Spatial variability of water use efficiency in China's terrestrial ecosystems

- A dataset containing 37-site WUE data from China is constructed.
- WUE decreased with the increasing altitude, which resulted from the climatic gradient.
- Not only MAT, MAP, and MLAI but also MAR affected the spatial variation of WUE.
- The equation containing MLAI and altitude explained 65% of WUE spatial variation.

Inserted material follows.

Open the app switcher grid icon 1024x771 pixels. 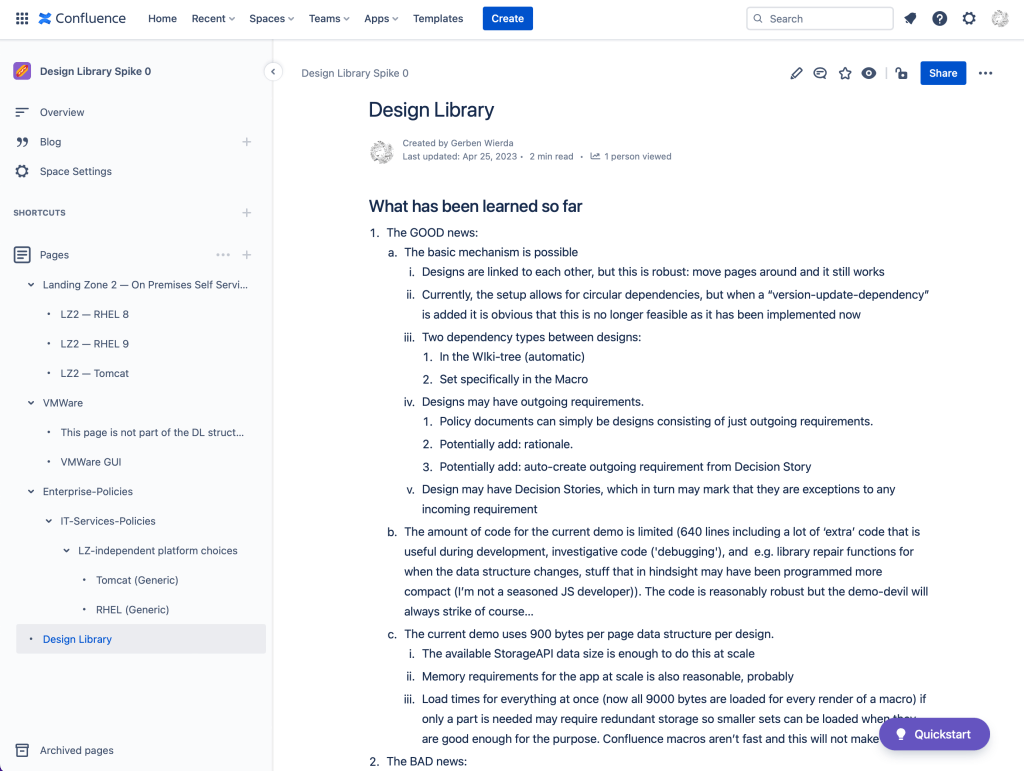pos(21,18)
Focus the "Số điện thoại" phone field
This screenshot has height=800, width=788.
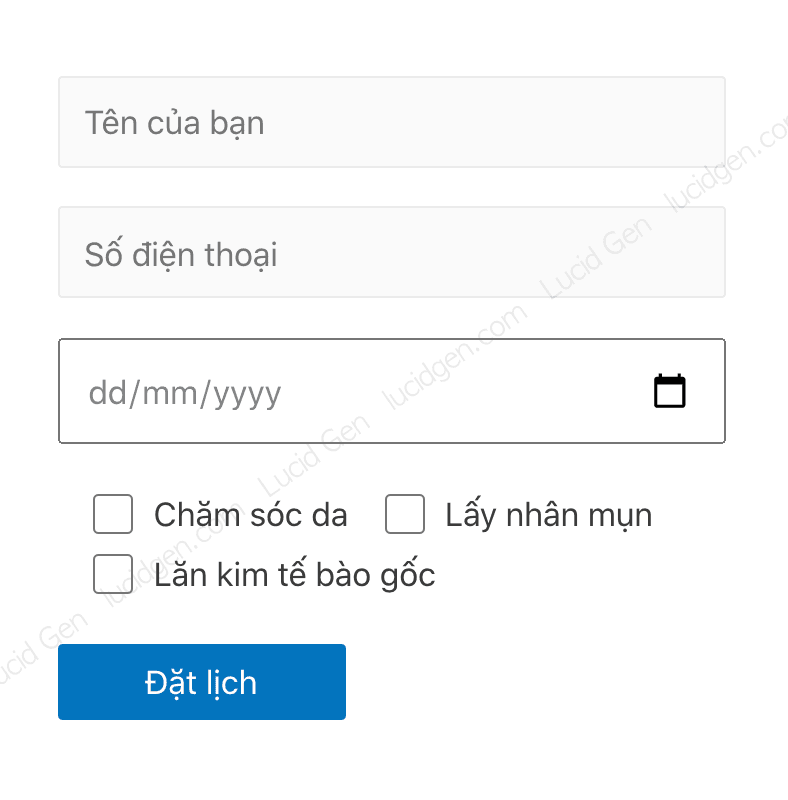(392, 252)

Water use efficiency (WUE) reflects the coupling of carbon and water cycles. Analyzing the spatial variability of WUE can improve our understanding on the interaction between carbon and water cycles at a large scale, which also provides a basis for improving the regional carbon budget assessment. Based on China's eddy covariance measurements, we examined the spatial variation of China's WUE and its affecting factors. WUE showed a decreasing trend with the increasing altitude, which was the result of ecosystem type distribution resulting from the climatic gradient. After fully considering the vertical variation of WUE, we found that not only mean annual air temperature (MAT), mean annual precipitation (MAP), and mean leaf area index (MLAI) but also mean annual total photosynthesis active radiation (MAR) affected the spatial variation of WUE. With the increasing MAT, MAP, and MLAI, WUE increased significantly but the increasing MAR decreased WUE. The spatial variation of WUE could be directly depicted by MLAI and altitude, the equation including which explained 65% of the spatial variation of WUE. The effects of MAT and MAP on the spatial variation of WUE may be achieved through altering MLAI, while the mechanism underlying the effect of MAR on the spatial variation of WUE was still unclear, which should be the subject of future investigations. This study reveals the vertical variation of WUE and provides a new approach to generate the spatial variation in WUE, which will benefit the regional carbon budget assessment.